Selon M. Ensor, les premiers aliments pour animaux de compagnie à contenir des cellules Meatly seront des aliments pour chiens, qui pourraient être disponibles dans les rayons britanniques avant la fin de l’année, mais la commercialisation de produits n’est pas une priorité pour l’entreprise à l’heure actuelle. « Ce qu’il faut faire, c’est réduire les coûts et augmenter la production », dit-il. « Même si la commercialisation de produits est utile, nous pouvons ainsi obtenir les retours des clients. »
L’industrie de la viande cultivée est encore minuscule par rapport à l’industrie de la viande qui pèse des milliards de dollars.
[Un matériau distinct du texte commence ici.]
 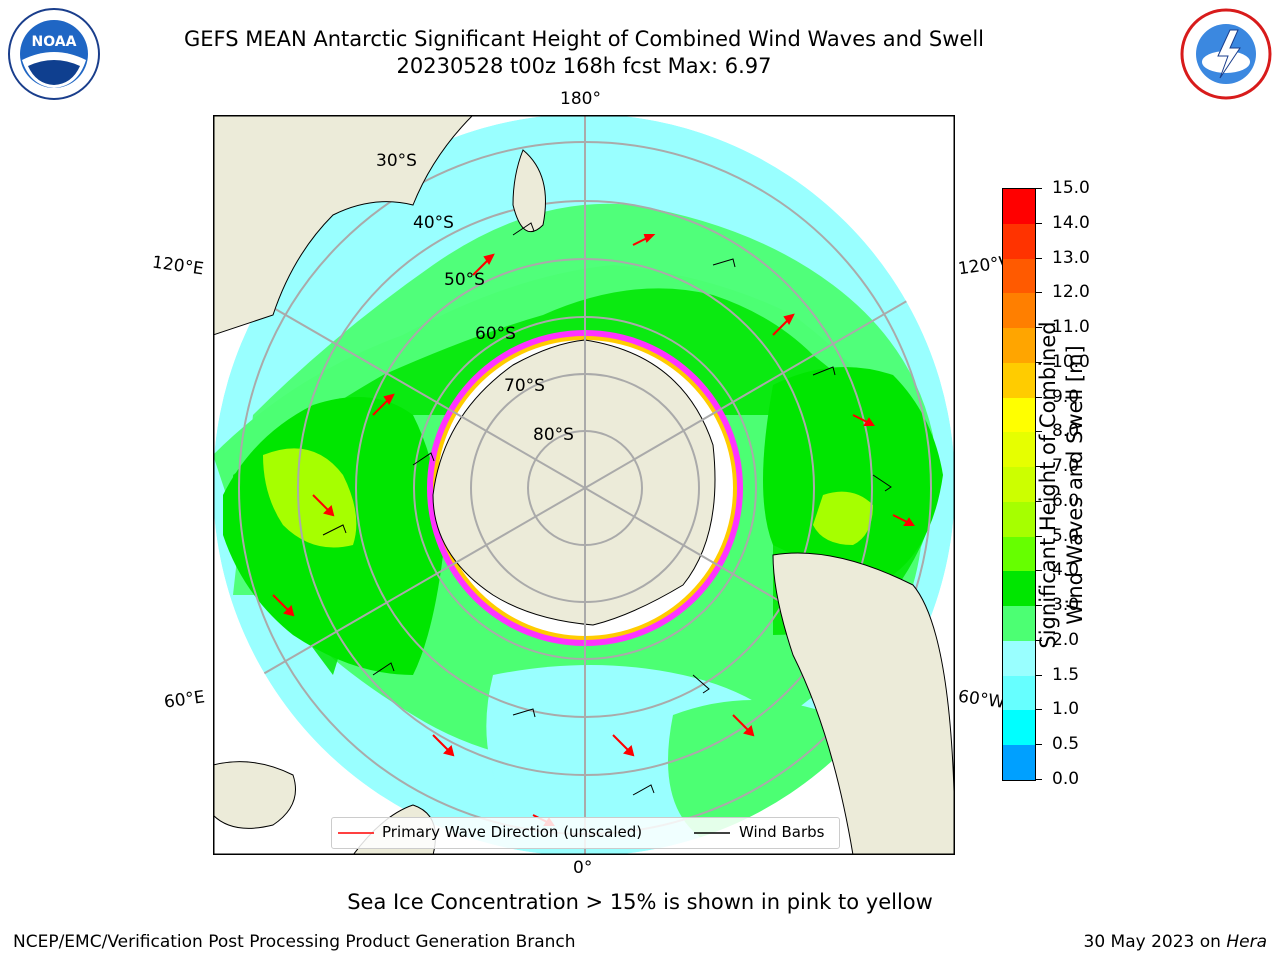 I want to click on footer-date-text: 30 May 2023 on, so click(x=1155, y=942).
Les aliments pour animaux de compagnie cultivés constituent une niche dans une niche qui présente des défis uniques. La fabrication de cellules animales dans des bioréacteurs reste extrêmement coûteuse, en grande partie à cause du mélange finement équilibré de protéines et de nutriments dont les cellules ont besoin pour se développer. Et comme la viande utilisée dans les aliments pour animaux de compagnie est beaucoup moins chère que la viande destinée aux humains, le coût de la viande cultivée doit baisser considérablement jusqu’à ce qu’elle devienne un substitut viable à l’alimentation des animaux de compagnie.
Meatly tente de réduire ses coûts de plusieurs manières. Helder Cruz, directeur scientifique, affirme que tout produit final pourrait être composé de seulement 4 ou 5 % de cellules animales mélangées à des céréales et à d’autres ingrédients d’origine végétale, car la plupart des aliments pour chiens sur le marché mélangent déjà de la vraie viande avec une bonne partie d’ingrédients de remplissage moins chers. L’entreprise essaie également de réduire ses coûts de production en remplaçant certaines des protéines coûteuses du liquide utilisé pour cultiver les cellules par de petites molécules provenant de sources moins chères.
Les cellules qui se retrouvent dans le pâté de poulet de Meatly proviennent de cellules disponibles dans le commerce et provenant d’un œuf de poule fécondé. Les cellules sont immortalisées spontanément, ce qui signifie qu’elles ont la capacité de se dupliquer indéfiniment, contrairement aux cellules non immortalisées, qui cessent de se multiplier après un certain nombre de duplications.
« L’une de nos philosophies est d’être très concentrés et très rapides », explique Ensor. Cela signifie simplifier la production en commençant avec des lignées cellulaires prêtes à l’emploi et en se concentrant principalement sur le poulet plutôt que d’essayer de nombreuses espèces différentes. « Moins nous en faisons, plus nous pouvons progresser vers cet objectif. »
Il existe une poignée d’entreprises qui tentent de fabriquer des aliments pour animaux de compagnie cultivés. L’entreprise autrichienne BioCraft Pet Nutrition fabrique des aliments cultivés viande de souristandis que la société tchèque Technologies de la viande Bene a produit quelques échantillons de sa viande cultivée pour l’alimentation des animaux de compagnie. Mais ces startups ont levé des sommes infimes par rapport aux entreprises qui espèrent commercialiser de la viande cultivée pour les humains.
« Ce qui est le plus impressionnant, c’est que non seulement Meatly a reçu la première approbation, mais qu’elle y est également parvenue en seulement deux ans et avec seulement 3,5 millions de livres sterling (4,55 millions de dollars) » d’investissement, déclare Anthony Chow, cofondateur d’Agronomics, l’un des premiers investisseurs de Meatly.
Selon Ensor, le prix du produit fini est actuellement de « deux chiffres » en livres sterling par kilo, mais c’est avant qu’il ne soit mélangé à d’autres ingrédients dans les aliments pour animaux. « Ce sera un produit haut de gamme, car les prix sont encore élevés », dit-il.